● WHAT YOU SHOULD DO: Turn every line of the material below into a Markdown table with the columns Entry and Text. Put a running number under Entry and the line under Text, and leave out blank lines.
------------------------
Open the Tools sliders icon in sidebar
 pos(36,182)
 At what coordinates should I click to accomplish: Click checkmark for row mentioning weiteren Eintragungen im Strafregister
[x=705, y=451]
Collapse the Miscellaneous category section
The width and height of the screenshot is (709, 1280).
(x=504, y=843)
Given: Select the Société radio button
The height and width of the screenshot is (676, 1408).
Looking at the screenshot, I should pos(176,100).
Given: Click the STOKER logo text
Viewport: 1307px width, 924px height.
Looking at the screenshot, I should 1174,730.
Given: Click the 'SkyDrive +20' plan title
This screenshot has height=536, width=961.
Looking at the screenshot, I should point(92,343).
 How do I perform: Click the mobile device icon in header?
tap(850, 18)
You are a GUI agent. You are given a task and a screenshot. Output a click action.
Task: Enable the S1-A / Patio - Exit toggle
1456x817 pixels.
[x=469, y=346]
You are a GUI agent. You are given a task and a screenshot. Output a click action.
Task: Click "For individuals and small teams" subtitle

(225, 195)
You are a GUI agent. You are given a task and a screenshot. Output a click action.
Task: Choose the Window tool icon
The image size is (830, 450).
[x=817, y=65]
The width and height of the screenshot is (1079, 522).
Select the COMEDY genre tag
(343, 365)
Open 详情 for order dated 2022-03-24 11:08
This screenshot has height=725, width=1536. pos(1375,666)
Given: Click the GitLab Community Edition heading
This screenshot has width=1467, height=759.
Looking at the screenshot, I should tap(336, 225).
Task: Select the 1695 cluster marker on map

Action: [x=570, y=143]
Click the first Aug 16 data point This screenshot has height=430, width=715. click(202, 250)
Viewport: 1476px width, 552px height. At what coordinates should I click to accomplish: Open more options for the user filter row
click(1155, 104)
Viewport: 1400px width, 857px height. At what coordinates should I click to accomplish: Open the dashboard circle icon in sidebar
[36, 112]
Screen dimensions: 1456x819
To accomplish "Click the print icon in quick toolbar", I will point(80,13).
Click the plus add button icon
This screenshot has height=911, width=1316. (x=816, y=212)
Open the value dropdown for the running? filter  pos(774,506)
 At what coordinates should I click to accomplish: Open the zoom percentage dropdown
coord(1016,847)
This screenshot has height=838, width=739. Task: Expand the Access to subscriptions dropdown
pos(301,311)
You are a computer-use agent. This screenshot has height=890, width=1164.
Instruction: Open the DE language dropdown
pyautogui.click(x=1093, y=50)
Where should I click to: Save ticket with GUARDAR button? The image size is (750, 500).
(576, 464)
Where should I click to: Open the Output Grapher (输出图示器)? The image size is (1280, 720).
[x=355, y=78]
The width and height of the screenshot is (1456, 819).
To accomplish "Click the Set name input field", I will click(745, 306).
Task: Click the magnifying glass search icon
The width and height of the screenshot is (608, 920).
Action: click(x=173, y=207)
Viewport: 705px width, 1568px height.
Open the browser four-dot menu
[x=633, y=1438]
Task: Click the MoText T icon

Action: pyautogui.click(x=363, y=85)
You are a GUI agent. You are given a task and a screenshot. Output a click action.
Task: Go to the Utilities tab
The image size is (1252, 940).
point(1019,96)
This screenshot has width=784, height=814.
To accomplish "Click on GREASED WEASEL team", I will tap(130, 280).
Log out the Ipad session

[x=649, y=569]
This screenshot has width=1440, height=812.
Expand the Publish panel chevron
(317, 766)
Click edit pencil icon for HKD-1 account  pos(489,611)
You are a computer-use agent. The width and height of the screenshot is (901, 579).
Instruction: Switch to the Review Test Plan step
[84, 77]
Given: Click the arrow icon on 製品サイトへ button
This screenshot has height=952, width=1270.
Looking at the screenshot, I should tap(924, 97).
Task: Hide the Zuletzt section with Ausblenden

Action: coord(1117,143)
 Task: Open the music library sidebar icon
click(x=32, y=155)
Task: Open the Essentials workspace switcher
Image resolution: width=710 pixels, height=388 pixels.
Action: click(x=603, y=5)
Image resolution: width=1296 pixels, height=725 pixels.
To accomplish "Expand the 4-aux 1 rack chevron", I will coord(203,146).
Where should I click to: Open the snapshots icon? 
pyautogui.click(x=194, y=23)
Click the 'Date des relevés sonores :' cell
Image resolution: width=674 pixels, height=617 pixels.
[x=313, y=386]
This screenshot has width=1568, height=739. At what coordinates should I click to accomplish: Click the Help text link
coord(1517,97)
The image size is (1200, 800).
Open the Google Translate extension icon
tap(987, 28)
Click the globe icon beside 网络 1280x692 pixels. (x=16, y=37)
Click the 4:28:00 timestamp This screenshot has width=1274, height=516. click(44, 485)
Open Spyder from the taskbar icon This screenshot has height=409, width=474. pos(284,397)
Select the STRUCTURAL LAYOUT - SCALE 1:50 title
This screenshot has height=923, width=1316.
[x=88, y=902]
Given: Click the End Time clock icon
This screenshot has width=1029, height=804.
------------------------
● WRITTEN ANSWER:
| Entry | Text |
|---|---|
| 1 | Open the Tools sliders icon in sidebar |
| 2 |  pos(36,182) |
| 3 |  At what coordinates should I click to accomplish: Click checkmark for row mentioning weiteren Eintragungen im Strafregister |
| 4 | [x=705, y=451] |
| 5 | Collapse the Miscellaneous category section |
| 6 | The width and height of the screenshot is (709, 1280). |
| 7 | (x=504, y=843) |
| 8 | Given: Select the Société radio button |
| 9 | The height and width of the screenshot is (676, 1408). |
| 10 | Looking at the screenshot, I should pos(176,100). |
| 11 | Given: Click the STOKER logo text |
| 12 | Viewport: 1307px width, 924px height. |
| 13 | Looking at the screenshot, I should 1174,730. |
| 14 | Given: Click the 'SkyDrive +20' plan title |
| 15 | This screenshot has height=536, width=961. |
| 16 | Looking at the screenshot, I should point(92,343). |
| 17 |  How do I perform: Click the mobile device icon in header? |
| 18 | tap(850, 18) |
| 19 | You are a GUI agent. You are given a task and a screenshot. Output a click action. |
| 20 | Task: Enable the S1-A / Patio - Exit toggle |
| 21 | 1456x817 pixels. |
| 22 | [x=469, y=346] |
| 23 | You are a GUI agent. You are given a task and a screenshot. Output a click action. |
| 24 | Task: Click "For individuals and small teams" subtitle |
| 25 | (225, 195) |
| 26 | You are a GUI agent. You are given a task and a screenshot. Output a click action. |
| 27 | Task: Choose the Window tool icon |
| 28 | The image size is (830, 450). |
| 29 | [x=817, y=65] |
| 30 | The width and height of the screenshot is (1079, 522). |
| 31 | Select the COMEDY genre tag |
| 32 | (343, 365) |
| 33 | Open 详情 for order dated 2022-03-24 11:08 |
| 34 | This screenshot has height=725, width=1536. pos(1375,666) |
| 35 | Given: Click the GitLab Community Edition heading |
| 36 | This screenshot has width=1467, height=759. |
| 37 | Looking at the screenshot, I should tap(336, 225). |
| 38 | Task: Select the 1695 cluster marker on map |
| 39 | Action: [x=570, y=143] |
| 40 | Click the first Aug 16 data point This screenshot has height=430, width=715. click(202, 250) |
| 41 | Viewport: 1476px width, 552px height. At what coordinates should I click to accomplish: Open more options for the user filter row |
| 42 | click(1155, 104) |
| 43 | Viewport: 1400px width, 857px height. At what coordinates should I click to accomplish: Open the dashboard circle icon in sidebar |
| 44 | [36, 112] |
| 45 | Screen dimensions: 1456x819 |
| 46 | To accomplish "Click the print icon in quick toolbar", I will point(80,13). |
| 47 | Click the plus add button icon |
| 48 | This screenshot has height=911, width=1316. (x=816, y=212) |
| 49 | Open the value dropdown for the running? filter  pos(774,506) |
| 50 |  At what coordinates should I click to accomplish: Open the zoom percentage dropdown |
| 51 | coord(1016,847) |
| 52 | This screenshot has height=838, width=739. Task: Expand the Access to subscriptions dropdown |
| 53 | pos(301,311) |
| 54 | You are a computer-use agent. This screenshot has height=890, width=1164. |
| 55 | Instruction: Open the DE language dropdown |
| 56 | pyautogui.click(x=1093, y=50) |
| 57 | Where should I click to: Save ticket with GUARDAR button? The image size is (750, 500). |
| 58 | (576, 464) |
| 59 | Where should I click to: Open the Output Grapher (输出图示器)? The image size is (1280, 720). |
| 60 | [x=355, y=78] |
| 61 | The width and height of the screenshot is (1456, 819). |
| 62 | To accomplish "Click the Set name input field", I will click(745, 306). |
| 63 | Task: Click the magnifying glass search icon |
| 64 | The width and height of the screenshot is (608, 920). |
| 65 | Action: click(x=173, y=207) |
| 66 | Viewport: 705px width, 1568px height. |
| 67 | Open the browser four-dot menu |
| 68 | [x=633, y=1438] |
| 69 | Task: Click the MoText T icon |
| 70 | Action: pyautogui.click(x=363, y=85) |
| 71 | You are a GUI agent. You are given a task and a screenshot. Output a click action. |
| 72 | Task: Go to the Utilities tab |
| 73 | The image size is (1252, 940). |
| 74 | point(1019,96) |
| 75 | This screenshot has width=784, height=814. |
| 76 | To accomplish "Click on GREASED WEASEL team", I will tap(130, 280). |
| 77 | Log out the Ipad session |
| 78 | [x=649, y=569] |
| 79 | This screenshot has width=1440, height=812. |
| 80 | Expand the Publish panel chevron |
| 81 | (317, 766) |
| 82 | Click edit pencil icon for HKD-1 account  pos(489,611) |
| 83 | You are a computer-use agent. The width and height of the screenshot is (901, 579). |
| 84 | Instruction: Switch to the Review Test Plan step |
| 85 | [84, 77] |
| 86 | Given: Click the arrow icon on 製品サイトへ button |
| 87 | This screenshot has height=952, width=1270. |
| 88 | Looking at the screenshot, I should tap(924, 97). |
| 89 | Task: Hide the Zuletzt section with Ausblenden |
| 90 | Action: coord(1117,143) |
| 91 |  Task: Open the music library sidebar icon |
| 92 | click(x=32, y=155) |
| 93 | Task: Open the Essentials workspace switcher |
| 94 | Image resolution: width=710 pixels, height=388 pixels. |
| 95 | Action: click(x=603, y=5) |
| 96 | Image resolution: width=1296 pixels, height=725 pixels. |
| 97 | To accomplish "Expand the 4-aux 1 rack chevron", I will coord(203,146). |
| 98 | Where should I click to: Open the snapshots icon?  |
| 99 | pyautogui.click(x=194, y=23) |
| 100 | Click the 'Date des relevés sonores :' cell |
| 101 | Image resolution: width=674 pixels, height=617 pixels. |
| 102 | [x=313, y=386] |
| 103 | This screenshot has width=1568, height=739. At what coordinates should I click to accomplish: Click the Help text link |
| 104 | coord(1517,97) |
| 105 | The image size is (1200, 800). |
| 106 | Open the Google Translate extension icon |
| 107 | tap(987, 28) |
| 108 | Click the globe icon beside 网络 1280x692 pixels. (x=16, y=37) |
| 109 | Click the 4:28:00 timestamp This screenshot has width=1274, height=516. click(44, 485) |
| 110 | Open Spyder from the taskbar icon This screenshot has height=409, width=474. pos(284,397) |
| 111 | Select the STRUCTURAL LAYOUT - SCALE 1:50 title |
| 112 | This screenshot has height=923, width=1316. |
| 113 | [x=88, y=902] |
| 114 | Given: Click the End Time clock icon |
| 115 | This screenshot has width=1029, height=804. |